Исходный текст >>
============================================================

Трэш на службе тоталитаризма
Опубликовано в журнале Звезда, номер 5, 2007
Через два года — столетие медийного проекта “Черубина де Габриак” (1909—1910). Креативная была акция. Продюсеры М. Волошин и С. Маковский придумали и образцово раскрутили поэтический бренд.
Взяли стихи нормального вторичного уровня. Отделили их от личности автора, вместо которого изобрели виртуальную поэтическую “суперзвезду”.
От ее имени изысканно упакованные тексты отправили в новый журнал “Аполлон”. Удачно обманутый поначалу, редактор затем уже сознательно продолжил мистификацию. Сработавшая “фишка” эксплуатировалась вплоть до изнурения сенсационного ресурса.
Конечно, задним числом нельзя не пожалеть Елизавету Дмитриеву — исполнительницу роли Черубины. Мужскую игру оплатила только она — последовавшим молчанием, а потом забвением. Но важен и социокультурный результат мистификаторского эксперимента. Сразу после него начался взлет женской поэзии.
Успех Черубины стимулировал активность двух ее великих современниц, а Цветаева потом с присущим ей великодушием находила даже в Черубининых строчках “образ ахматовский, удар — мой”.
Тем не менее массовое опьянение длилось недолго: “эпоха Черубины” вместилась в два года, и внедрить в жизнь поэтическую репутацию за счет внелитературных факторов не удалось. Существовало тогда общественно-эстетическое мнение, которое было неподвластно манипулированию, даже искусному и изобретательному.
Симулякру приходилось знать свое место.
Интересно, а если бы сегодня маститый литературный наставник придумал для какой-нибудь двадцатидвухлетней поэтессы звучный псевдоним, переложил распечатку ее стихов листками тамариска и в конверте, надушенном “Гуччи”, отправил в редакцию… “Аполлона” сейчас нет, то хотя бы в “Арион”…
Нет, в наше — мутное для искусства — время изобретают не поэтесс. Те негромко живут в тусовочном кругу — пробиваются без франко-испанских стилизованных имен, с собственными скромными паспортными фамилиями: Николаева, Павлова, Степанова…
Самая эффектная сегодня роль для женщины — телевизионная львица. И в этом смысле нынешней Черубиной может быть названа, пожалуй, Ксения Собчак…
Даже если вы по телику смотрите только новости, а покупая в газетном киоске “Коммерсантъ” или “Ex libris”, минуете взглядом портреты на глянцевых обложках, — вы слышали о ней. Конечно, без отцовской фамилии вряд ли бы удалось так ее раскрутить. Политический бренд конвертирован в бренд шоу-бизнеса. Типичный ход.
Во время перестроечного бума к “ящику” нас влекли Сахаров, Горбачев, Собчак… Судьба петербургского мэра оставляла ощущение недоговоренности. Может быть, дочь что-то прояснит? И мы стали присматриваться к зрелищам, которые прежде ни при какой погоде не замечали.
У многочисленных “реалити-шоу” непростые отношения с реальностью.

============================================================

Предоставленные материалы >>
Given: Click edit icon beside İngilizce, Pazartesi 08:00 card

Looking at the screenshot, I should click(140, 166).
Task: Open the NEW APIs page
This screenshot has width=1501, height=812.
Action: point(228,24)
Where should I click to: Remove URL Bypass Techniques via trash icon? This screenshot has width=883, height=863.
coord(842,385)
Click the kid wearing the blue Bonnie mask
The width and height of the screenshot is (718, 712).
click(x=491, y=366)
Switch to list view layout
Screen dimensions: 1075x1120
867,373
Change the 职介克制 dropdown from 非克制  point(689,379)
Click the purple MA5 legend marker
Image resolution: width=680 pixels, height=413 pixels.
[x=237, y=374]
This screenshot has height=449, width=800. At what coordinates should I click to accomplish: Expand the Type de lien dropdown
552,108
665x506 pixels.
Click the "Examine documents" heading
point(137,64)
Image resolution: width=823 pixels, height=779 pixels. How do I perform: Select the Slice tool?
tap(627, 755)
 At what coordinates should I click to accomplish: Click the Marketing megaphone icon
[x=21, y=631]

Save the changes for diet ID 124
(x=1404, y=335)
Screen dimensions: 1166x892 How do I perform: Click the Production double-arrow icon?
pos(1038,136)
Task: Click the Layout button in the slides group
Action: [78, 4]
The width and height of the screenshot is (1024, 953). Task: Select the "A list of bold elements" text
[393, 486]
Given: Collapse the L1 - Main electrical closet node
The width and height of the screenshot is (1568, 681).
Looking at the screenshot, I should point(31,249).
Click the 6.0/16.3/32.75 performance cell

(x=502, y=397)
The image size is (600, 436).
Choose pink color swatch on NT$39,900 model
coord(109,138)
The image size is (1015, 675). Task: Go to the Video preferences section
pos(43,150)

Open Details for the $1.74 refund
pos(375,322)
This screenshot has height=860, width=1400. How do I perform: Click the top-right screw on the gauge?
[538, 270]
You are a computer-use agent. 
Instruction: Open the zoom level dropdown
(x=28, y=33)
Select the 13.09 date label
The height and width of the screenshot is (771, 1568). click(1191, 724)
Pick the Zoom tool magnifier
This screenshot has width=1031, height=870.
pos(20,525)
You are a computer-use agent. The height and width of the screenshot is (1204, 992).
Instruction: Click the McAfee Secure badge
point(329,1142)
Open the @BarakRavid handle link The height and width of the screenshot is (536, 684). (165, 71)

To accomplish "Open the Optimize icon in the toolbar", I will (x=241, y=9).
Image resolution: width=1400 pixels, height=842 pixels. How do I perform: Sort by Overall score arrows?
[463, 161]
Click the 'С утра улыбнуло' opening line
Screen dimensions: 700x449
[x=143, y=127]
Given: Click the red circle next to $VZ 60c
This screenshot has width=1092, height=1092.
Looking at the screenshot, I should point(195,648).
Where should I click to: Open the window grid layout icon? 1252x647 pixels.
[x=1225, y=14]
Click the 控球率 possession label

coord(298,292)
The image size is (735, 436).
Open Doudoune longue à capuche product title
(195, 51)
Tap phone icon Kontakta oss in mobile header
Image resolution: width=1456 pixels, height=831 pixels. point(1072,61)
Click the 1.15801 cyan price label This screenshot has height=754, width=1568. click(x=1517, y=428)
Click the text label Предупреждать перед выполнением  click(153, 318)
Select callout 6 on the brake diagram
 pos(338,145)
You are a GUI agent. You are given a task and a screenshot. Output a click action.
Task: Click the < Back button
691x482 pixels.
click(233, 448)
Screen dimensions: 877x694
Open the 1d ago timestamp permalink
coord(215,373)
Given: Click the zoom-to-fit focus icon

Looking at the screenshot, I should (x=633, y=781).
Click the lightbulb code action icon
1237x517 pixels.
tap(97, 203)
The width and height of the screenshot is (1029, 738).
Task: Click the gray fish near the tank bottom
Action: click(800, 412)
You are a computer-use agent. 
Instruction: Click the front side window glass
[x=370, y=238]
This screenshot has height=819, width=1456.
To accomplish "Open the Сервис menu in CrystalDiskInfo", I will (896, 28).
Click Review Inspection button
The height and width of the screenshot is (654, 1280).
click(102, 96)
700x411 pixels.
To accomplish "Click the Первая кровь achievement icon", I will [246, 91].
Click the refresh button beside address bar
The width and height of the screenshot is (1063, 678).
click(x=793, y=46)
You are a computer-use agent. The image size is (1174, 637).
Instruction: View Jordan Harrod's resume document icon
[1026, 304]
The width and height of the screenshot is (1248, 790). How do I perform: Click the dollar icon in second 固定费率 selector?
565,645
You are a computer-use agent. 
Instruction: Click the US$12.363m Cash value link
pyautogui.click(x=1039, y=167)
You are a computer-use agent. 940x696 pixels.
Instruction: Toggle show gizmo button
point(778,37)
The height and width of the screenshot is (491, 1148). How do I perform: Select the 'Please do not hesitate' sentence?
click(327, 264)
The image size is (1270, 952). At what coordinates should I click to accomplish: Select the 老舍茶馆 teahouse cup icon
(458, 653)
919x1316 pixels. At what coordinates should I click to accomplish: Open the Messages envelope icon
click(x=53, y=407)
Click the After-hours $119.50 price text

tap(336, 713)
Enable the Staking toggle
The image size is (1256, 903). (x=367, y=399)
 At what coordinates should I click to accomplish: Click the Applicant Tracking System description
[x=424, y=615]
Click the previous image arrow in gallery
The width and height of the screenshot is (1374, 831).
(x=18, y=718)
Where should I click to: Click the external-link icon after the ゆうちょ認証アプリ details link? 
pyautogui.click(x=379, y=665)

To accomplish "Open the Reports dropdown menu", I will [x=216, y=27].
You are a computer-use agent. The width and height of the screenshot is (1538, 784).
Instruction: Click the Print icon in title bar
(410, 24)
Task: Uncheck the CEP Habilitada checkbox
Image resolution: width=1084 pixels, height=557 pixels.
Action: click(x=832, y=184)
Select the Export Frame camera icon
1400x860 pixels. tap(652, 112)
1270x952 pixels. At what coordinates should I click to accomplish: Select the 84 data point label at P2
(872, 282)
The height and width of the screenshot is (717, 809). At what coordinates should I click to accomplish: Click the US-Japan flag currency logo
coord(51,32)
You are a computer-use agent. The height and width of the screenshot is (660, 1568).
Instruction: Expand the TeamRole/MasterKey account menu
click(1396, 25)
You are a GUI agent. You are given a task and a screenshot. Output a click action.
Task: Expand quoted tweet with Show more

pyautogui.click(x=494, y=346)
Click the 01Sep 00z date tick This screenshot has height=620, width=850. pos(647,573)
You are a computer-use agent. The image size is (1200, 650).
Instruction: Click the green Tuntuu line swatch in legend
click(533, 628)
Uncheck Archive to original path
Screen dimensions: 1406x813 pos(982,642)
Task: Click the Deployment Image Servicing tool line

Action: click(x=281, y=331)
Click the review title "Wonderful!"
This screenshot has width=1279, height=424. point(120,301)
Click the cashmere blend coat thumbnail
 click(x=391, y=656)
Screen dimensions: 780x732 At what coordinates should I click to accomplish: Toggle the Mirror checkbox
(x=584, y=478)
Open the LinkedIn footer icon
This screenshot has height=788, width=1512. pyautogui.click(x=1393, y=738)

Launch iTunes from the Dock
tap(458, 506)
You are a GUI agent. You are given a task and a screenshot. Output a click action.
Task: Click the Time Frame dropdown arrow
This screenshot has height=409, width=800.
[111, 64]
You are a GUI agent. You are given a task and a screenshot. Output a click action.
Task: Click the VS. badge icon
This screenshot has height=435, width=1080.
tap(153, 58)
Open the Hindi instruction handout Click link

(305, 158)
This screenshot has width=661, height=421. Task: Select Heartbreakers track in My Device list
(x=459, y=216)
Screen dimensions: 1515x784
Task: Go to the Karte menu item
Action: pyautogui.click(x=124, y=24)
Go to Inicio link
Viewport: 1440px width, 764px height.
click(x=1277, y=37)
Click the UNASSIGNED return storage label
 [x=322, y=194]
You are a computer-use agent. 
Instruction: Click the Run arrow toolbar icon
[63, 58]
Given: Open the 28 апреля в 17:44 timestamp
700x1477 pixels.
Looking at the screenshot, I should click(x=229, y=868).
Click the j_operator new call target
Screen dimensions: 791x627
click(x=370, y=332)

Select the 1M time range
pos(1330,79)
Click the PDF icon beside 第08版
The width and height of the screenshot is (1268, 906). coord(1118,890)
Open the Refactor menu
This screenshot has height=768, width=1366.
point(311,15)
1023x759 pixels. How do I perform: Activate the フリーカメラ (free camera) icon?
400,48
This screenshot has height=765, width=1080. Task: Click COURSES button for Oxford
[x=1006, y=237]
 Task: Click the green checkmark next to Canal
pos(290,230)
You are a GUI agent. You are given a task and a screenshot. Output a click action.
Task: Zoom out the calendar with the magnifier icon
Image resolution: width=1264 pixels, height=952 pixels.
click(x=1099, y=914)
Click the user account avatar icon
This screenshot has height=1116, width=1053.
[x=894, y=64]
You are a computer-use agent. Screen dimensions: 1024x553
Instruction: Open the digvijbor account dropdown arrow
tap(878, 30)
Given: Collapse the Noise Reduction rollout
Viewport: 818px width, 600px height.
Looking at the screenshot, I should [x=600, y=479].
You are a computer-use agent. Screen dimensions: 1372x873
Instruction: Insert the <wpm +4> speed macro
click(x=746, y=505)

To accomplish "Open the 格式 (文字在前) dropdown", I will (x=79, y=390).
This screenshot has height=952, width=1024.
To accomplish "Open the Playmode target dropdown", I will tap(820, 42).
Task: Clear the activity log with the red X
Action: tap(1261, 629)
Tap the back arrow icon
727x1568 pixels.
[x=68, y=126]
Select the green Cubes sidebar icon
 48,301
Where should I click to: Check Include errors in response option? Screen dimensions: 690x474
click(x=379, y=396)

============================================================

Задания и упражнения >>
[1] В какой журнал, согласно тексту о мистификации «Черубина де Габриак», отправили стихи от имени Черубины?
[2] Продолжите текст о мистификации «Черубина де Габриак», начав сразу после последней приведенной в нем фразы.

Ответы к заданиям >>
[1] В новый журнал «Аполлон».

[2]
Попадая иногда на страстные семейные или судебные сцены, мы задумывались: кто эти смелые люди, не стесняющиеся камеры? Настоящие они или все-таки артисты московских театров? Сомнения разрешились, когда за короткий срок в двух разных шоу в качестве “отца”, а потом “соседа” мелькнул незасмотренный актер Юрий Горин, исполнявший роль Отца еще тридцать лет назад, в легендарном спектакле Романа Виктюка “Уроки музыки” по пьесе Петрушевской. Подтвердилось: хорошее “реалити”, как и хороший экспромт, должно быть тщательно подготовлено, письменно зафиксировано и отрепетировано.
Вот, например, Ксения Собчак в роли “блондинки в шоколаде” разговаривает с журналистами, лежа в ванне, а потом с театральным матерком гонит их прочь, извещая, что ей, возможно, “хочется помастурбировать”. Что гневаться… Такой уж текст написал сценарист.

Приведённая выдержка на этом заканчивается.